> **TESTO ESTRATTO**:

..........

«Nessun abuso, i lavori erano già previsti»

10 Gennaio 2023

Il processo sui lavori nella casa del consigliere comunale Pagnanelli: in udienza parla il dirigente Silverii

PESCARA. «Conoscevo personalmente Francesco Pagnanelli, ma non avevo con lui rapporti così intensi da impormi l’astensione e proprio il suo ruolo mi ha indotto a particolare prudenza in quel procedimento».
A parlare è il dirigente comunale Gaetano Silverii, uno dei quattro imputati nel processo a carico dell’esponente politico del Pd ed ex presidente del consiglio comunale all’epoca dei fatti, relativi ai lavori di ristrutturazione di un fabbricato situato in centro a Pescara, di proprietà dello stesso Pagnanelli (con loro sono imputati anche il funzionario Salvatore Giannitti e il progettista Carlo Galimberti). Silverii ha fatto queste dichiarazioni ieri mattina, nel corso dell’ultima udienza istruttoria prima della discussione, nel corso della quale ha voluto sottoporsi all’interrogatorio del pm e rispondere anche alle domande del suo legale, Giuseppina D’Angelo.
Tutti gli imputati sono accusati di abuso d’ufficio, mentre Pagnanelli e Galimberti anche dei reati di abuso edilizio e falso, in relazione ai permessi a costruire rilasciati, secondo l’accusa, anche per favorire l’esponente politico.

..........

> **DOMANDE**:
1) Trascrivi dall'articolo sul processo Pagnanelli il passo che comincia con le parole contenenti "A parlare è" e termina con "legale, Giuseppina D’Angelo.".
2) Rispondi alle seguenti domande sull'articolo sul processo Pagnanelli.
(a) Come si chiama il legale di Gaetano Silverii?
(b) Di quali reati sono accusati Pagnanelli e Galimberti oltre all'abuso d'ufficio?
(c) Quale ruolo ricopre Carlo Galimberti?

..........

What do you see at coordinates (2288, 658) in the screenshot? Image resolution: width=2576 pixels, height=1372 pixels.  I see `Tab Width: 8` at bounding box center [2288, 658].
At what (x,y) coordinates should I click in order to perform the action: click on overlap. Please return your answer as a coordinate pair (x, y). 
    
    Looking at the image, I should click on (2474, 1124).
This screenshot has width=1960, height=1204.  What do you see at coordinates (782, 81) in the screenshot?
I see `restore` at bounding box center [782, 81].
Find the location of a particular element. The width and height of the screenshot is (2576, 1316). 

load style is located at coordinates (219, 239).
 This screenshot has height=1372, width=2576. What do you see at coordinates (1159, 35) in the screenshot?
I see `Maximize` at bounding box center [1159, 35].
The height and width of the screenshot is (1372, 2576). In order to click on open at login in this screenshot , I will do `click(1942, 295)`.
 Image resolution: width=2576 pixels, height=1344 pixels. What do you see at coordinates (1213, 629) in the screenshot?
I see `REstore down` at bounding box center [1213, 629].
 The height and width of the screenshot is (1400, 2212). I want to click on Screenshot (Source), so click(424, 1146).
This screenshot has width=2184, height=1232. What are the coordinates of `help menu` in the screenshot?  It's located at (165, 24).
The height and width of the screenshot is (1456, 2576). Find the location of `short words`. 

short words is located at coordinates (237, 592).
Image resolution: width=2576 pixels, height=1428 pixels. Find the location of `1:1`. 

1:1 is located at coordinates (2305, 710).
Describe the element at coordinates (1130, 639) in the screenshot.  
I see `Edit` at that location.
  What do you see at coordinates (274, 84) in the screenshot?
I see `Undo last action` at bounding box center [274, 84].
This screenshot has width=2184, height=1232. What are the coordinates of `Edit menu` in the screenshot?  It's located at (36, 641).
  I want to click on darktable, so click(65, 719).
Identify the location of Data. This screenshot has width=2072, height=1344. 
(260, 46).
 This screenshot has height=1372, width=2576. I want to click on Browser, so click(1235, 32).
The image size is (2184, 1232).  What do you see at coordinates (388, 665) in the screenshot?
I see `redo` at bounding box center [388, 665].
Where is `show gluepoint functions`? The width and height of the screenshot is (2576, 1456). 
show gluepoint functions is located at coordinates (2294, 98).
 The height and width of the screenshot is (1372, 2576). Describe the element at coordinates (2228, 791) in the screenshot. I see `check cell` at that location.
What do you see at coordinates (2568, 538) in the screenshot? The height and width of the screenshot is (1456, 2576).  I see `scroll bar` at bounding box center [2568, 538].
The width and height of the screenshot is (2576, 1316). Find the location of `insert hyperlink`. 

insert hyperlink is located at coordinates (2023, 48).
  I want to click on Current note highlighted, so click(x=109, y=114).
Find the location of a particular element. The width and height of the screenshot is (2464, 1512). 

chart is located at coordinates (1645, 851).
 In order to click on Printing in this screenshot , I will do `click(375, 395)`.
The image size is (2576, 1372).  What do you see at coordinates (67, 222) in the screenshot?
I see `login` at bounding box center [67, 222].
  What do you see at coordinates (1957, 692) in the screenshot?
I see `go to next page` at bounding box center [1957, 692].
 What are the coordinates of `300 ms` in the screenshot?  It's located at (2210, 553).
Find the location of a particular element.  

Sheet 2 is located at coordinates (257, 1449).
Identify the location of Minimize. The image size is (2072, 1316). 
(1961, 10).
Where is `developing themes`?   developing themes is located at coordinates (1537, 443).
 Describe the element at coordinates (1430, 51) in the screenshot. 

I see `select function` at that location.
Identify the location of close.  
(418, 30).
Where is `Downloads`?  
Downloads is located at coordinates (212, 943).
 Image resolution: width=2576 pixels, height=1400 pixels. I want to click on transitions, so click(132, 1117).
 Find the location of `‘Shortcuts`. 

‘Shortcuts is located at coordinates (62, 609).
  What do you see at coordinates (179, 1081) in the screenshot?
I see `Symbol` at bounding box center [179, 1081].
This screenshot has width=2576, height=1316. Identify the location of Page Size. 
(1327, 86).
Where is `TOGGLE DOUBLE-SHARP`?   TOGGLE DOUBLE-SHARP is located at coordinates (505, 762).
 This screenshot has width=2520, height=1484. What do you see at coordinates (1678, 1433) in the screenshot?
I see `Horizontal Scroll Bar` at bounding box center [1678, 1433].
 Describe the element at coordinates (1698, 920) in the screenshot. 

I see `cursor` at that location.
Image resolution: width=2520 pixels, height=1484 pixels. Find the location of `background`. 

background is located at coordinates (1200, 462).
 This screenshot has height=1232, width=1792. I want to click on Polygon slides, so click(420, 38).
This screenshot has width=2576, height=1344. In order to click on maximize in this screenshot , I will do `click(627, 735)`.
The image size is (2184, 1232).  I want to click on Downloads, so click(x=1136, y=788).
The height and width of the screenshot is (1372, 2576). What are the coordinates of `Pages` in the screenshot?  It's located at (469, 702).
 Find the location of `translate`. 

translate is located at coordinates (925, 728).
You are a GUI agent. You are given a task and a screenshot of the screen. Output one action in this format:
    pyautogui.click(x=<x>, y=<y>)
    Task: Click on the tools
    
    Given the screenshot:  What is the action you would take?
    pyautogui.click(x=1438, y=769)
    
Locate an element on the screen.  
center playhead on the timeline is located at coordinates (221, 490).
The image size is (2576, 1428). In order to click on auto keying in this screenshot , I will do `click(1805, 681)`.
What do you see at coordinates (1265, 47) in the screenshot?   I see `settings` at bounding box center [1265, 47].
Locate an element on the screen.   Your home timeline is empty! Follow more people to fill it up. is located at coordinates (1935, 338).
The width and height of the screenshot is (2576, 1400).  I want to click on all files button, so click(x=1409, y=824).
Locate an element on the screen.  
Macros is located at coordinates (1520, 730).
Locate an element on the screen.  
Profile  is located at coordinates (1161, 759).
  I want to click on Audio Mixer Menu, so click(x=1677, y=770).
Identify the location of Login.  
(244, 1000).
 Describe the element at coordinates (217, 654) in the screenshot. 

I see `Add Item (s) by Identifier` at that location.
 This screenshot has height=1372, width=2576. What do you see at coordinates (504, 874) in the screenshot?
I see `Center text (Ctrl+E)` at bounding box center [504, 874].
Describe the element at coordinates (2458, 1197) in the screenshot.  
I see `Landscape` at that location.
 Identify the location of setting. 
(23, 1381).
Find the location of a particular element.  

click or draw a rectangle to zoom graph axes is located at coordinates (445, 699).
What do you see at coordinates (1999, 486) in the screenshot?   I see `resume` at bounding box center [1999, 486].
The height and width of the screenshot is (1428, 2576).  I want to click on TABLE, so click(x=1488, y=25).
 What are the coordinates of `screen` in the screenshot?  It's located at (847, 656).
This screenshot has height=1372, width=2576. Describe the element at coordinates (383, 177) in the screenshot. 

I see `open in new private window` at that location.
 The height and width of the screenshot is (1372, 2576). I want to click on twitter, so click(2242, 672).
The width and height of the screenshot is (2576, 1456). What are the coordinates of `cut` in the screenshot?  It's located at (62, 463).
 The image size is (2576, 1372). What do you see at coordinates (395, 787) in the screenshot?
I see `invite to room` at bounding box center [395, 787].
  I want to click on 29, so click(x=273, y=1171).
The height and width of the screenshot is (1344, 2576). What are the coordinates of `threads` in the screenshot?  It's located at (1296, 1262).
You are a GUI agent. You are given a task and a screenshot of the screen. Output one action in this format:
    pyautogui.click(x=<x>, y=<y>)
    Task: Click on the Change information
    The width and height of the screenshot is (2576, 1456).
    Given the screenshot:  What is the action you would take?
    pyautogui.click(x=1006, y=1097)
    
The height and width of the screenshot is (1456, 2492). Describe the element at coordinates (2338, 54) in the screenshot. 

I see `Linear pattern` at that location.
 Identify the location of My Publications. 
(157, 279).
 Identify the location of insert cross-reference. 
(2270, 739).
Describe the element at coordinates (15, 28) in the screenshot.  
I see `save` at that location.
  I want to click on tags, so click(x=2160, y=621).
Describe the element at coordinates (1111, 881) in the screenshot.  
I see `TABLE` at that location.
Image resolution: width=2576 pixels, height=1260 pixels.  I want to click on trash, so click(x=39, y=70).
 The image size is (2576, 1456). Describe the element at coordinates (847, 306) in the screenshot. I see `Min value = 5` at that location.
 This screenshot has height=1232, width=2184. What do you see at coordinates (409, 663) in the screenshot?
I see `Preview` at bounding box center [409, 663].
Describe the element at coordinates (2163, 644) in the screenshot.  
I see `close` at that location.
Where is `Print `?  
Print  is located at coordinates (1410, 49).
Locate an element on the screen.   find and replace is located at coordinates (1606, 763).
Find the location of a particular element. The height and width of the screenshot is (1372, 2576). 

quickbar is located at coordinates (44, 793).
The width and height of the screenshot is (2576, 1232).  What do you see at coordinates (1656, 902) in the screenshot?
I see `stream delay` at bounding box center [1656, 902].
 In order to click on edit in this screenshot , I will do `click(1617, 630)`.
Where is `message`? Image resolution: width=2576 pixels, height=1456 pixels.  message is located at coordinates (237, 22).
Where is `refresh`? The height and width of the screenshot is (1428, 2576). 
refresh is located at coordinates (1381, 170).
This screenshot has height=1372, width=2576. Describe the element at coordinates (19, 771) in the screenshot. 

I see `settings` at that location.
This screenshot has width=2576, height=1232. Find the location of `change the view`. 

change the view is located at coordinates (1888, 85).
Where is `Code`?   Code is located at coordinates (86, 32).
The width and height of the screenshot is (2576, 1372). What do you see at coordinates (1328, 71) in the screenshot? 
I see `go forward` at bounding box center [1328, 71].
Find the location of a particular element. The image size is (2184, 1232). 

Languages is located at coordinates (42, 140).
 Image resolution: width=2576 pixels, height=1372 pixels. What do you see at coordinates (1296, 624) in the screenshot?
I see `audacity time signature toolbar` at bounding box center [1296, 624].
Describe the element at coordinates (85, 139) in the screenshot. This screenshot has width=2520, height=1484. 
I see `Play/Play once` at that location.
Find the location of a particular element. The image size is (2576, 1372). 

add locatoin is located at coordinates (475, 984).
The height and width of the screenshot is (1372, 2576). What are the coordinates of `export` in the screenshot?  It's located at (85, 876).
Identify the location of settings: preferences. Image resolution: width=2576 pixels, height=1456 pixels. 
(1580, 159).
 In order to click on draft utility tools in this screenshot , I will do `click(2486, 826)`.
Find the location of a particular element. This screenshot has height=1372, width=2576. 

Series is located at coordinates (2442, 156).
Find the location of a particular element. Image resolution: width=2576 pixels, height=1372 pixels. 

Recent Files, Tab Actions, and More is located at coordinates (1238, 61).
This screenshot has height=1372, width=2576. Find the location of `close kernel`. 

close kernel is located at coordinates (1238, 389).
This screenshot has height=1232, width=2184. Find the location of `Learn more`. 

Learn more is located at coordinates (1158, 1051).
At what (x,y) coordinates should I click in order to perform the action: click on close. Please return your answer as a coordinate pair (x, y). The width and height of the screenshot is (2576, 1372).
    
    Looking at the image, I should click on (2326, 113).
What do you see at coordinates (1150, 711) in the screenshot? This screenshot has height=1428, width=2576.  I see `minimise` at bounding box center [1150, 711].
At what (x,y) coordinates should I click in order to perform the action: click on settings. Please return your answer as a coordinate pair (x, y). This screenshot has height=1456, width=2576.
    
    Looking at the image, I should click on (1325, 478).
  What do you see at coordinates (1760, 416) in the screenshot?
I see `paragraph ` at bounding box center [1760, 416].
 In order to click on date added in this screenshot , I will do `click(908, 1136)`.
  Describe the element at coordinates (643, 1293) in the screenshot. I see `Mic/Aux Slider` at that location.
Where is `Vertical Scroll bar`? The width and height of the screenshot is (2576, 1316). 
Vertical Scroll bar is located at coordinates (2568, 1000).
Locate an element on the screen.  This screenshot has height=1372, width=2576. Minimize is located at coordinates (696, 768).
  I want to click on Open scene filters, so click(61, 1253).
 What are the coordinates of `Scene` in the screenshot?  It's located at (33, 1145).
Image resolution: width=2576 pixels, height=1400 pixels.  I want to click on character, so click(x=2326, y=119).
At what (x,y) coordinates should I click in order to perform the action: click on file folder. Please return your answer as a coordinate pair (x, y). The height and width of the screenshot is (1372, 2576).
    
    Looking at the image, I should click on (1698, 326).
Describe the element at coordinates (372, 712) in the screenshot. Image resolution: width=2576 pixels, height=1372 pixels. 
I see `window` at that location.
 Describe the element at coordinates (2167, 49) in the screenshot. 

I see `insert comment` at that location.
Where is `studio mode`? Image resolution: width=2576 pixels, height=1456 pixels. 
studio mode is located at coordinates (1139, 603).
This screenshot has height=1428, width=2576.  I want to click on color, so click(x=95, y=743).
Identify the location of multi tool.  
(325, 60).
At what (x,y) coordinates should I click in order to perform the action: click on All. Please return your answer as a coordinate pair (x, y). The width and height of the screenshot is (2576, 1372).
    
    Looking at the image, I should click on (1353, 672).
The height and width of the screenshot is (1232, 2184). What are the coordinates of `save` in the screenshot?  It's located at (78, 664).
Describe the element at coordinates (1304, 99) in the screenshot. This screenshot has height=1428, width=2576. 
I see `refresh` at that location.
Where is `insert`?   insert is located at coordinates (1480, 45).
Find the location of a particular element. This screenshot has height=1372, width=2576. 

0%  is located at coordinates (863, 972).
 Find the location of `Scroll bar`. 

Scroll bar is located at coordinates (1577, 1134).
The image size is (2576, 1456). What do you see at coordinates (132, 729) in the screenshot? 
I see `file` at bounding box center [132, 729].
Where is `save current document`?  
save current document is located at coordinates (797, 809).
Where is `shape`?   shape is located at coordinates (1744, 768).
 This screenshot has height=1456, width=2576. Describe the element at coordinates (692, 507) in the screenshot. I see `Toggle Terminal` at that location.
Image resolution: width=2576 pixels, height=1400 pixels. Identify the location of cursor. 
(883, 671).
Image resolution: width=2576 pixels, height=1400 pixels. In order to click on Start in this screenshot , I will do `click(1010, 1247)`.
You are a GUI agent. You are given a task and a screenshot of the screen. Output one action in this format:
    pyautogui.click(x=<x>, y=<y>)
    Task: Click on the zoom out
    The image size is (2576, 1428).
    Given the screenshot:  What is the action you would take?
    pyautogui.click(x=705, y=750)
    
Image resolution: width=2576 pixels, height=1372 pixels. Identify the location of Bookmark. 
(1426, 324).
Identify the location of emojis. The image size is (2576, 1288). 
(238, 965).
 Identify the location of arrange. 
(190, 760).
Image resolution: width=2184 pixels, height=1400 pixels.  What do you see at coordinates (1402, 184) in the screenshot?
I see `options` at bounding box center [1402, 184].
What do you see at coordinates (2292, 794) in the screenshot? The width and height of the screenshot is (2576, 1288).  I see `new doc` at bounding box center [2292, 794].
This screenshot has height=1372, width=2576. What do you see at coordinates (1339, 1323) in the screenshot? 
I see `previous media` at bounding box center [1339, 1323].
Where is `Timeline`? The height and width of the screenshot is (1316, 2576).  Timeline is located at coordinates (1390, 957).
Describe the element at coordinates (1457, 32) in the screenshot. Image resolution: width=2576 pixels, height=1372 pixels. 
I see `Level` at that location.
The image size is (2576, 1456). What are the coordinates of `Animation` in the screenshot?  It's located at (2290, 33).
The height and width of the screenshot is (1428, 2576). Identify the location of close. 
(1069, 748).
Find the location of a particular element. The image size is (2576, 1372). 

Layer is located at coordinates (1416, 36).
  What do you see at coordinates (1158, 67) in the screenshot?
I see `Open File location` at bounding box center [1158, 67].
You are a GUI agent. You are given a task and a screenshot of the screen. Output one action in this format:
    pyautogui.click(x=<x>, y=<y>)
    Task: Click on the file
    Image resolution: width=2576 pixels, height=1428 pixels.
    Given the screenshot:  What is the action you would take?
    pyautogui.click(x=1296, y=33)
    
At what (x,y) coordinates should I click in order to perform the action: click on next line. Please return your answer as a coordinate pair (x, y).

..........

> **RISPOSTE**:
1)
A parlare è il dirigente comunale Gaetano Silverii, uno dei quattro imputati nel processo a carico dell’esponente politico del Pd ed ex presidente del consiglio comunale all’epoca dei fatti, relativi ai lavori di ristrutturazione di un fabbricato situato in centro a Pescara, di proprietà dello stesso Pagnanelli (con loro sono imputati anche il funzionario Salvatore Giannitti e il progettista Carlo Galimberti). Silverii ha fatto queste dichiarazioni ieri mattina, nel corso dell’ultima udienza istruttoria prima della discussione, nel corso della quale ha voluto sottoporsi all’interrogatorio del pm e rispondere anche alle domande del suo legale, Giuseppina D’Angelo.

2)
(a) Giuseppina D'Angelo.
(b) Di abuso edilizio e falso.
(c) È il progettista.